取2μl实施例1-4以及对比例1-2的DNA溶液,利用Eppendorf Biophotomete型核酸蛋白质分析仪上检测测定OD 260/OD 280值来判断DNA的纯度,结果如表1所示。表1结果显示,各方法提取的DNA均具有较好的纯度,相比之下,实施例1-4的耗时较短,低于对比例2,实施例2与对比例1的液氮研磨方法耗时相差不大,说明本发明的方法“样品缓冲液”可以替代传统的“液氮”步骤。
表1不同方法提取的DNA检测信息和耗时统计
需要说明的是,本发明所述的实施例中,为了提高研磨效率,先将水培植物组织切碎成体积1立方毫米左右的小块或者面积1平方毫米左右的小片,然后在加入样品缓冲液进行研磨。
需要说明的是,当本发明给出数值范围时,应理解,除非本发明另有说明,每个数值范围的两个端点以及两个端点之间任何一个数值均可选用。

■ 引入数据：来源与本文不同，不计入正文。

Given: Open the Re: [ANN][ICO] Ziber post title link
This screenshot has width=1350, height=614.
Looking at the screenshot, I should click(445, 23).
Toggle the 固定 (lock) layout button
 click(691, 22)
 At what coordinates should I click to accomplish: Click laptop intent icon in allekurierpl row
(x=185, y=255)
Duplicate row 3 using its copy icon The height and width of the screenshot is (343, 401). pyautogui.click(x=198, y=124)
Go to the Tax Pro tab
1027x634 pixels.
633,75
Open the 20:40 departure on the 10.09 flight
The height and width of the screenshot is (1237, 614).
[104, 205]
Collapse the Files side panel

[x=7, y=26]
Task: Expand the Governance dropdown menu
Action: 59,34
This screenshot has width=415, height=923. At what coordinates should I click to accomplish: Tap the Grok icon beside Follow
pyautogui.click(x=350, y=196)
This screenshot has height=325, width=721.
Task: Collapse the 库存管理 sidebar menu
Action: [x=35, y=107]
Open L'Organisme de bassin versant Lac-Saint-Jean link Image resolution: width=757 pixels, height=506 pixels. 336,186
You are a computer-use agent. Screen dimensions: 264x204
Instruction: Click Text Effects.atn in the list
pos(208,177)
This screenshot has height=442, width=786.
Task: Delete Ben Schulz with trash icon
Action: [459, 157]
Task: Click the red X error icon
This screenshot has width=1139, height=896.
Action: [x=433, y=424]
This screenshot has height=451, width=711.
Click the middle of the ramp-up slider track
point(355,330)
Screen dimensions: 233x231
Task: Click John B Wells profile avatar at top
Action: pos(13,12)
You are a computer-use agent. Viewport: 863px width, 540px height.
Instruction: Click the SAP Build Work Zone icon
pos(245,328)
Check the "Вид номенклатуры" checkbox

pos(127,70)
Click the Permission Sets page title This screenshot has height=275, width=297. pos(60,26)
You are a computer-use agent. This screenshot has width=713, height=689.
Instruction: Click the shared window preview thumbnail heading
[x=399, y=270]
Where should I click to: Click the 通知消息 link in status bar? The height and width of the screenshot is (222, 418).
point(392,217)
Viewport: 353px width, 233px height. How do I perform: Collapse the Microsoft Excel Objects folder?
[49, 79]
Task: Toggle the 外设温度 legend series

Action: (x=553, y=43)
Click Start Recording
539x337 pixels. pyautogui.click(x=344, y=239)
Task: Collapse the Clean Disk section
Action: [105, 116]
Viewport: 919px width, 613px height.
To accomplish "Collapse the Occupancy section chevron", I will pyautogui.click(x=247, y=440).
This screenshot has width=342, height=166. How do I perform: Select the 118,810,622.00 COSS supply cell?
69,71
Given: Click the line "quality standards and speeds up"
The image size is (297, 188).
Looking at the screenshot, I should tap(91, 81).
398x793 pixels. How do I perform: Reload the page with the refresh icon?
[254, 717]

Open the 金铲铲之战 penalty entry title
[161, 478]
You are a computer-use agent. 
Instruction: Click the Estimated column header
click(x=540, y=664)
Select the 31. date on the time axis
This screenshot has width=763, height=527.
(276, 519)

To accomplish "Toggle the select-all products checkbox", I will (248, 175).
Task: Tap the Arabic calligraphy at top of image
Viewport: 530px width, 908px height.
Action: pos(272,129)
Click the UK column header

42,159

除非另外定义,本发明中使用的所有技术和科学术语与本技术领域技术人员通常理解的意义相同。尽管已描述了本发明的优选实施例,但本领域内的技术人员一旦得知了基本创造性概念,则可对这些实施例作出另外的变更和修改。所以,所附权利要求意欲解释为包括优选实施例以及落入本发明范围的所有变更和修改。
显然,本领域的技术人员可以对本发明进行各种改动和变型而不脱离本发明的精神和范围。这样,倘若本发明的这些修改和变型属于本发明权利要求及其等同技术的范围之内,则本发明也意图包含这些改动和变型在内。